Usam, estragam, deitam fora e exigem uma nova. Mais tarde, quando já não têm os pais a quem exigir, transferem essa exigência para o Governo, sem pensarem que o Governo só nos pode dar daquilo que nos vem buscar ao que já ganhamos. Criou-se uma cultura de exigir e de subsídios.

Como é pelo empenhamento pessoal e pela solidariedade que tudo se vai conseguindo e é nesta relação do dia a dia na família que construímos os laços afectivos que unem as gerações, eles, que cresceram sob o signo do egoísmo, são dos que acham que, quando os pais forem velhos, não estão para tratar deles e põem-nos num Lar de Idosos.

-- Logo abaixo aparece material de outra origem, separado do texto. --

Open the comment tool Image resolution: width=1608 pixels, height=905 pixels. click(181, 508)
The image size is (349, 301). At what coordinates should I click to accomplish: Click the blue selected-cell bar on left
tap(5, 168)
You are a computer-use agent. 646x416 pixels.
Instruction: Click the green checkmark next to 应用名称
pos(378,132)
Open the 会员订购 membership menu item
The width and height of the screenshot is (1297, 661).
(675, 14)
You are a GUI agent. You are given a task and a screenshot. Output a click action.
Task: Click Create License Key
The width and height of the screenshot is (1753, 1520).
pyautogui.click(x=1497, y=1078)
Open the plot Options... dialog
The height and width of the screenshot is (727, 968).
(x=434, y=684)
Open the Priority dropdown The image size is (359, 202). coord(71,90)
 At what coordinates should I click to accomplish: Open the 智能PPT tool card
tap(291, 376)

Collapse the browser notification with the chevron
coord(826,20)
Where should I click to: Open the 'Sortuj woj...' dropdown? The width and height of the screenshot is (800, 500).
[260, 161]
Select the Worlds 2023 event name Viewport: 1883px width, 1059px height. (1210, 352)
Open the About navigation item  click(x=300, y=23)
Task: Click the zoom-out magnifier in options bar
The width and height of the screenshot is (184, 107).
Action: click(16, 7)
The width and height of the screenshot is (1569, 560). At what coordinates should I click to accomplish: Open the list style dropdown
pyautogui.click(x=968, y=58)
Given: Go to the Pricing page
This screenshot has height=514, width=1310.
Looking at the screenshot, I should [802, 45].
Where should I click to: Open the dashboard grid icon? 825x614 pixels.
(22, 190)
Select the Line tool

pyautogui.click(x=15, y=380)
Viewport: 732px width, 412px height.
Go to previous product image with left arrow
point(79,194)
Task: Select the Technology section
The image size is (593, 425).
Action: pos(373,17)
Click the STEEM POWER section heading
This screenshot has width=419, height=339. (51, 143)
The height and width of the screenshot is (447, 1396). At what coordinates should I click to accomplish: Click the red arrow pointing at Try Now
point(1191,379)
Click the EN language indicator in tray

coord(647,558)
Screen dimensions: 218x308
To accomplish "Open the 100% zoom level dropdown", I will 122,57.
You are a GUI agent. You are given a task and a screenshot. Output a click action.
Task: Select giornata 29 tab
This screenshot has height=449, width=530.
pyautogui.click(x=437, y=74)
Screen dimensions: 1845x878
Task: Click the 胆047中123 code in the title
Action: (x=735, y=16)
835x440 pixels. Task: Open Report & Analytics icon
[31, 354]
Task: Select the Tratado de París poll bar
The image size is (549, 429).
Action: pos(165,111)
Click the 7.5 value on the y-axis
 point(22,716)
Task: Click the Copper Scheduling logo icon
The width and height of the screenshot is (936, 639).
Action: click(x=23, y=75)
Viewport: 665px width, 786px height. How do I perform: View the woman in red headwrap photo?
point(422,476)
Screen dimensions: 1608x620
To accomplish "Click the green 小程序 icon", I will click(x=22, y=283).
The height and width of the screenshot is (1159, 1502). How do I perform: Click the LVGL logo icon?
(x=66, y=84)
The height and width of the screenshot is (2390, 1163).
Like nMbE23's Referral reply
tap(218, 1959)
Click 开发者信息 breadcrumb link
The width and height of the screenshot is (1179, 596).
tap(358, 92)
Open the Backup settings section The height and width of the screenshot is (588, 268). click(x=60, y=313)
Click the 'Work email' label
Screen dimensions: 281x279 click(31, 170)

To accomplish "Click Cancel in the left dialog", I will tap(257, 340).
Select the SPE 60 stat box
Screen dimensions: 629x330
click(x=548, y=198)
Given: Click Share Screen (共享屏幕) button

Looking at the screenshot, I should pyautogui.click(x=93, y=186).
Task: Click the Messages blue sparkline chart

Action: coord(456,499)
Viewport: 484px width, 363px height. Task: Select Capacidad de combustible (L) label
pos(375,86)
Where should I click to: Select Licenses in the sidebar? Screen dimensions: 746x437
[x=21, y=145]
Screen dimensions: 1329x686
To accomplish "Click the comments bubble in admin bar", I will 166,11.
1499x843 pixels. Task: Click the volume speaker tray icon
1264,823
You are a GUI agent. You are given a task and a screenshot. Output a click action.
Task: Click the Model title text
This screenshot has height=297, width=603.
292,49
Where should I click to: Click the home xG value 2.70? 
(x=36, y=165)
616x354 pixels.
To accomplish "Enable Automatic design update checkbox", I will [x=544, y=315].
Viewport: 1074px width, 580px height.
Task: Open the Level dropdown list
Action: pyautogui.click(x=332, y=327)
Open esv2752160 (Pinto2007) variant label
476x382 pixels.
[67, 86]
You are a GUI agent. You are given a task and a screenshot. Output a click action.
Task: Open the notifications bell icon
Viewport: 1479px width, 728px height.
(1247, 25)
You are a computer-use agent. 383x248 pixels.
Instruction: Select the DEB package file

É o produto do egoísmo em que cresceram.

Fiquei chocado quando, há dias, uma mãe que fez todos os sacrifícios para que a filha pudesse ir tirar um curso fora de Lisboa, porque não conseguiu entrar aqui, me dizia, a chorar, que ela lhe diz de caras que a põe num Lar quando for velha, porque não tem paciência nem tempo para cuidar dela.

A médica dentista, de origem polaca, dizia que na terra dela não se fala em Lares de idosos.

Os mais velhos não são ex-cluídos da família E estava muito escandalizada porque um casal amigo deles, que vive em Lisboa, numa casa muito grande, pôs os pais num lar, apesar de ter metade da casa vazia.

Que não estavam para tomar conta deles.

Mas, o problema não é só em Lisboa, embora aqui talvez seja mais acentuado por causa da sobrepopulação e da perda de raízes afectivas e de valores dos que para cá emigraram e dos que crescem sozinhos, com os pais ausentes o dia todo.

Passando pelo interior, reparei que era lugar comum por essas terras fora ver três tipos de anúncios: campos de jogos, discotecas e Lares de idosos.

A diversão e o prazer e a ausência egoísta de solidariedade para com os mais velhos de quem receberam na vida.

Nesta onda de egoísmo social, o negócio dos Lares de idosos vai crescendo.

Todos sabem que, desde que o idoso é despejado no Lar, sente que lhe morrem os laços afectivos com a família, perde a alegria de viver, entra em depressão, diminuem as defesas do organismo e sobrevêm mais facilmente as doenças, espera tristemente: que venha depressa o dia da morte porque deixou de ter razões afectivas para viver.

Os Lares de idosos, para além de representarem a quebra de afecto e solidariedade filial, são uma espécie de depósito de sucata humana, à margem dos que podem continuar a gozar a vida para que os não estorvem.

Um triste sintoma cultural e social, que envolve muitas vertentes pessoais e sociais.

É urgente repensar a sociedade.
Ninguém pode acudir a esta crise de valores que varre a nossa sociedade a não ser nós, cada um de nós, todos nós, criando uma consciência colectiva de que é preciso humanizar a sociedade e as suas condições de vida. É preciso fazê-lo. É urgente fazê-lo. Se não, todos pagaremos por isso.